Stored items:
....................

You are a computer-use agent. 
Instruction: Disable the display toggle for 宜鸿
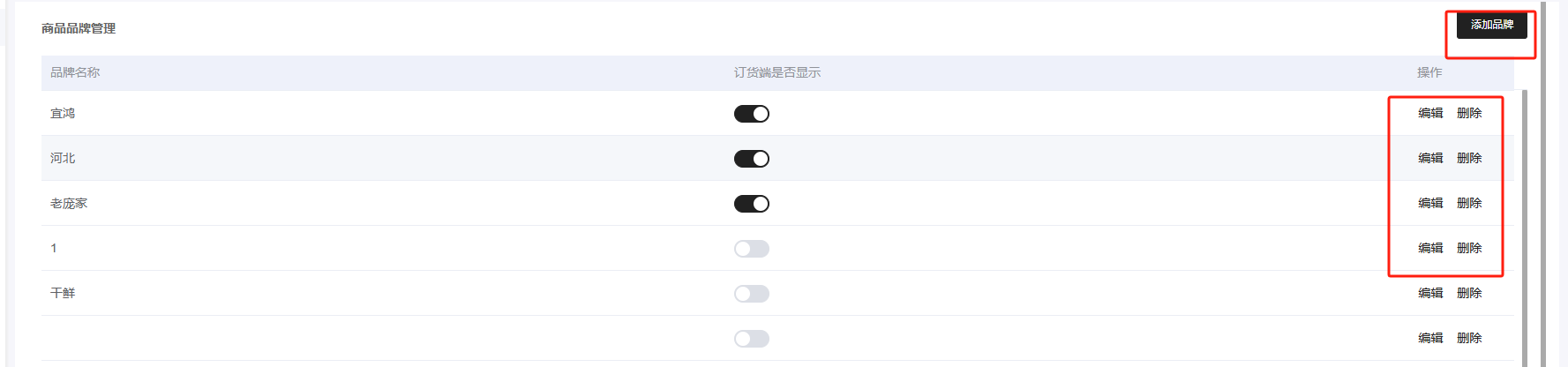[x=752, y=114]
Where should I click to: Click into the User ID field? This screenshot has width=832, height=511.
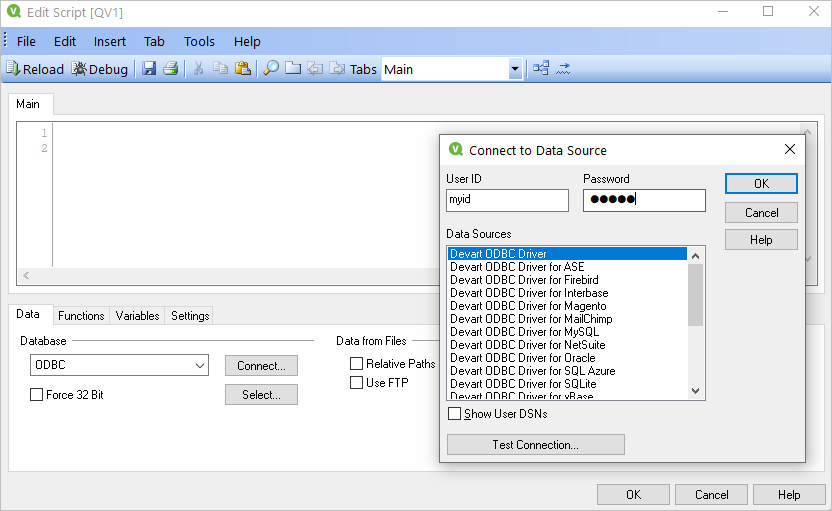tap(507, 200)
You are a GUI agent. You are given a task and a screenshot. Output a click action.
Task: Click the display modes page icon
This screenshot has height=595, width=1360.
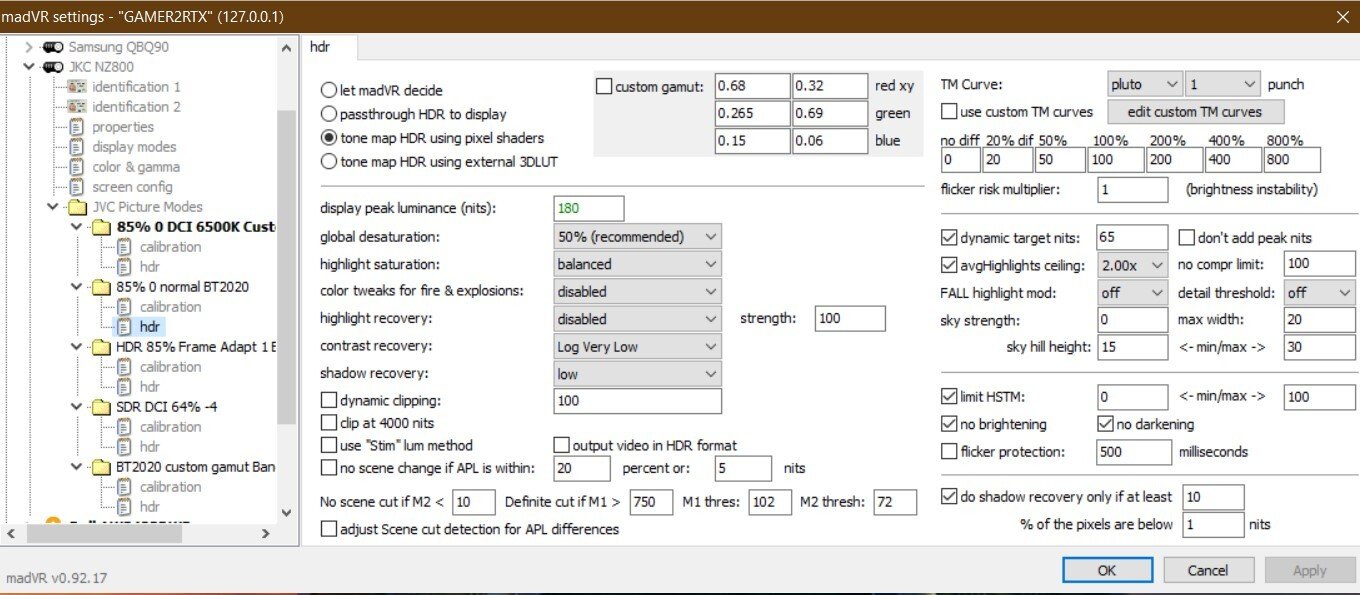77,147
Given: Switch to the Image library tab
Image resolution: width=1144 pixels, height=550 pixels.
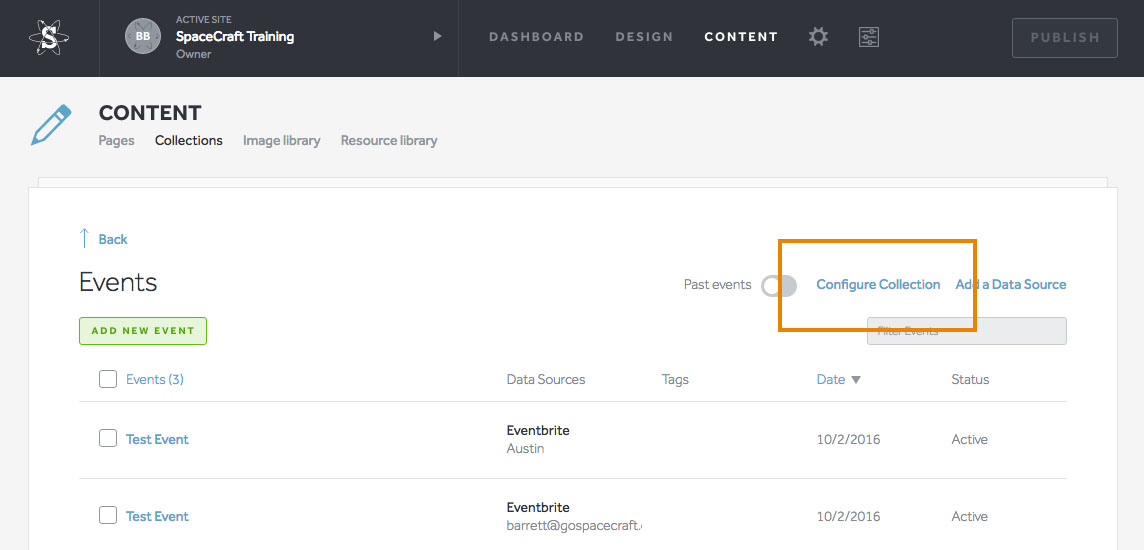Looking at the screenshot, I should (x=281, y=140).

....................

Please transcribe the entries precisely and omit any images they hold.

■ **FINISHED TASK**
You are a computer-use agent. 
Instruction: Disable the display toggle for 宜鸿
[x=752, y=114]
Where should I click to: Click into the User ID field? This screenshot has width=832, height=511.
tap(507, 200)
You are a GUI agent. You are given a task and a screenshot. Output a click action.
Task: Click the display modes page icon
This screenshot has height=595, width=1360.
77,147
Given: Switch to the Image library tab
Image resolution: width=1144 pixels, height=550 pixels.
Looking at the screenshot, I should (x=281, y=140).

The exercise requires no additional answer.